→ **Requirements**
Pull out and copy each line of the records below that contains the string "Open", with case counting toward a match.

→ **Input material**
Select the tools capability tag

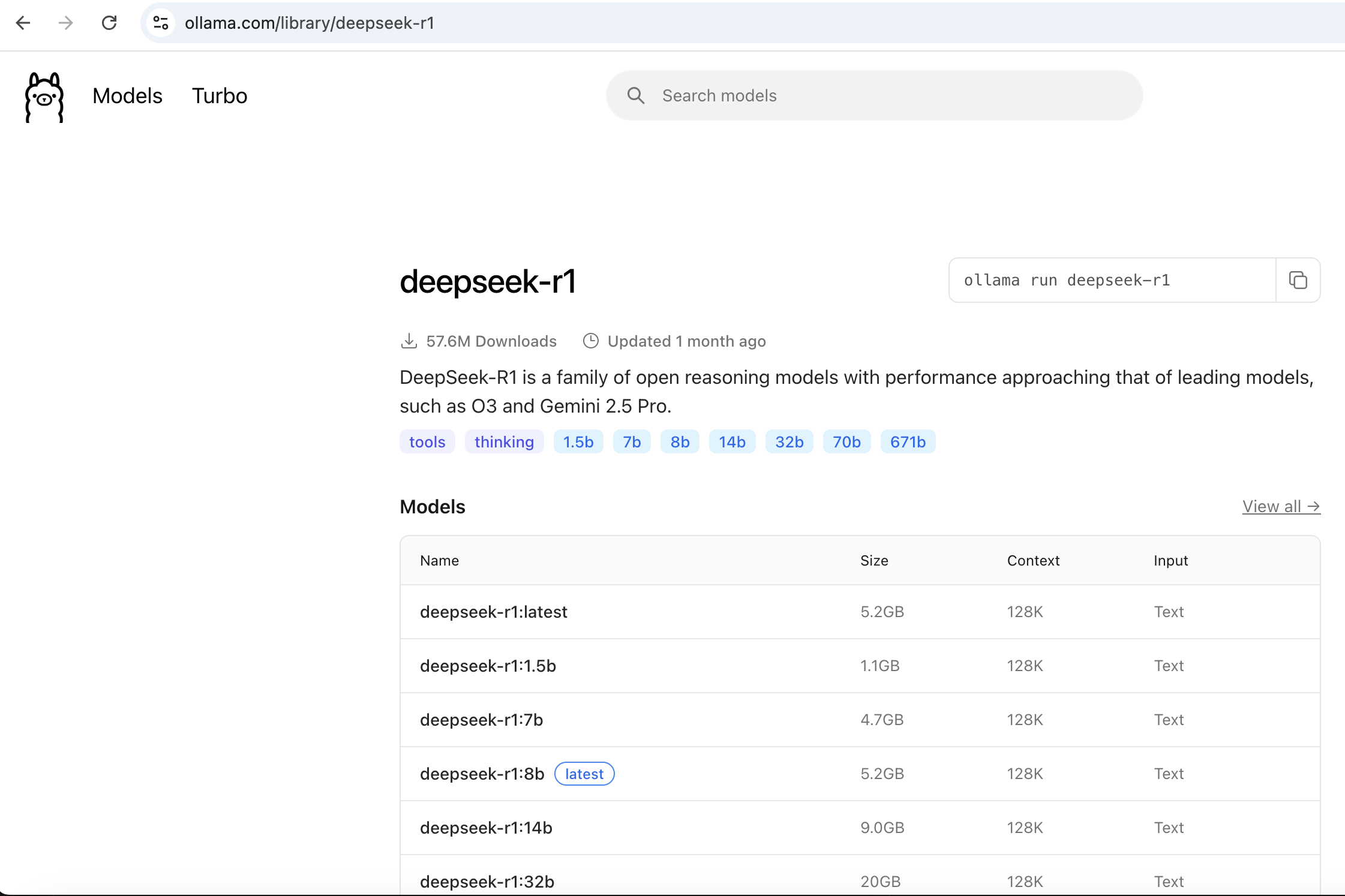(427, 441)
---
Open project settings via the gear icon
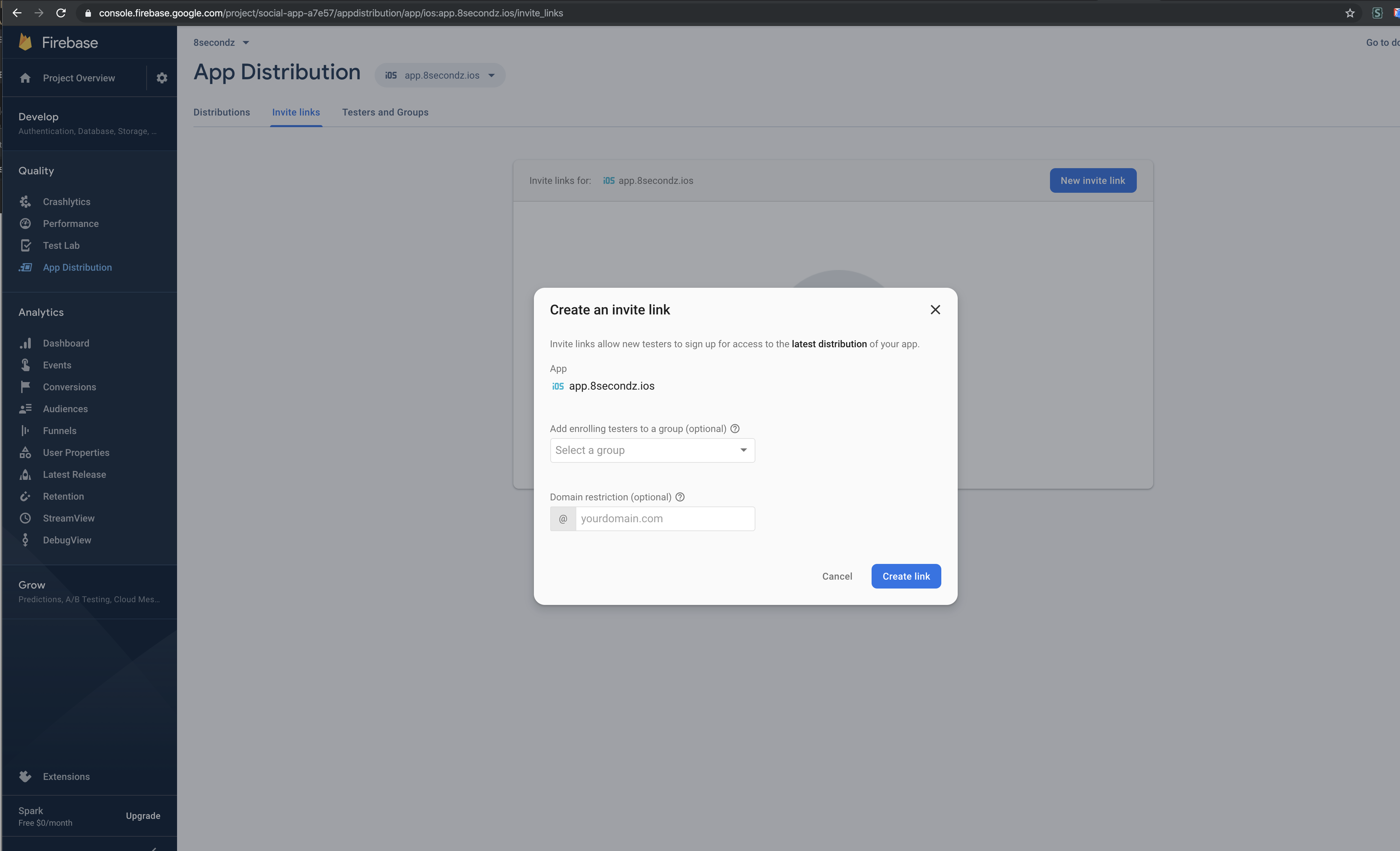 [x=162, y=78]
...
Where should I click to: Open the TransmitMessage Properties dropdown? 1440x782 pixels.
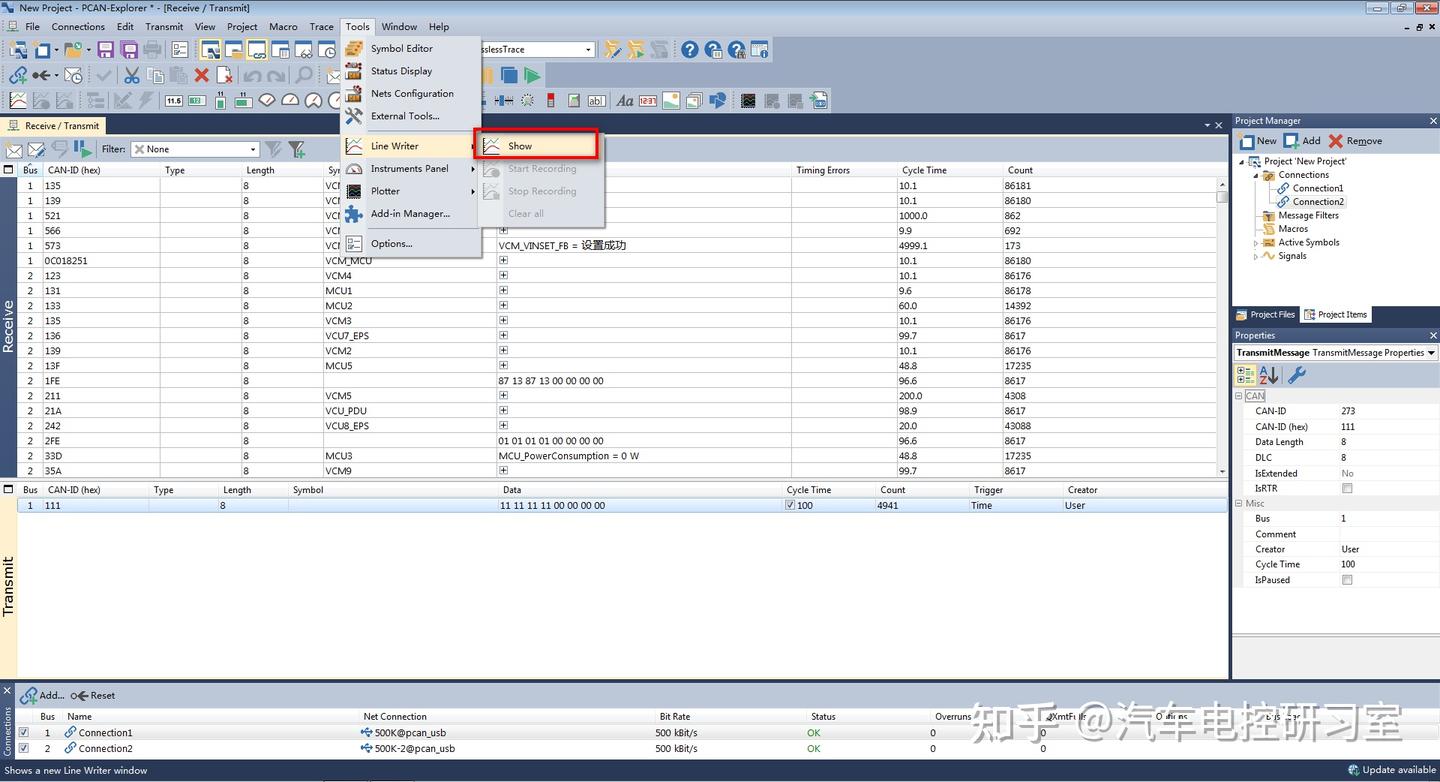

→ **Result of this exercise**
Open project settings via the gear icon
Where should I click to: Open the TransmitMessage Properties dropdown? 1440x782 pixels.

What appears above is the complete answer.